→ **WORK INSTRUCTIONS**
The exercise calls for every entry that follows to be repeated exactly.

Collected data
------------------------------------

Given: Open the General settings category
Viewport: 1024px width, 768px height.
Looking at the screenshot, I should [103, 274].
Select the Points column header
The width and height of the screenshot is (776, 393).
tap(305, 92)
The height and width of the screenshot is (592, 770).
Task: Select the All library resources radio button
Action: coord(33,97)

------------------------------------

→ **ANSWER FOR THIS EXERCISE**
Given: Open the General settings category
Viewport: 1024px width, 768px height.
Looking at the screenshot, I should [103, 274].
Select the Points column header
The width and height of the screenshot is (776, 393).
tap(305, 92)
The height and width of the screenshot is (592, 770).
Task: Select the All library resources radio button
Action: coord(33,97)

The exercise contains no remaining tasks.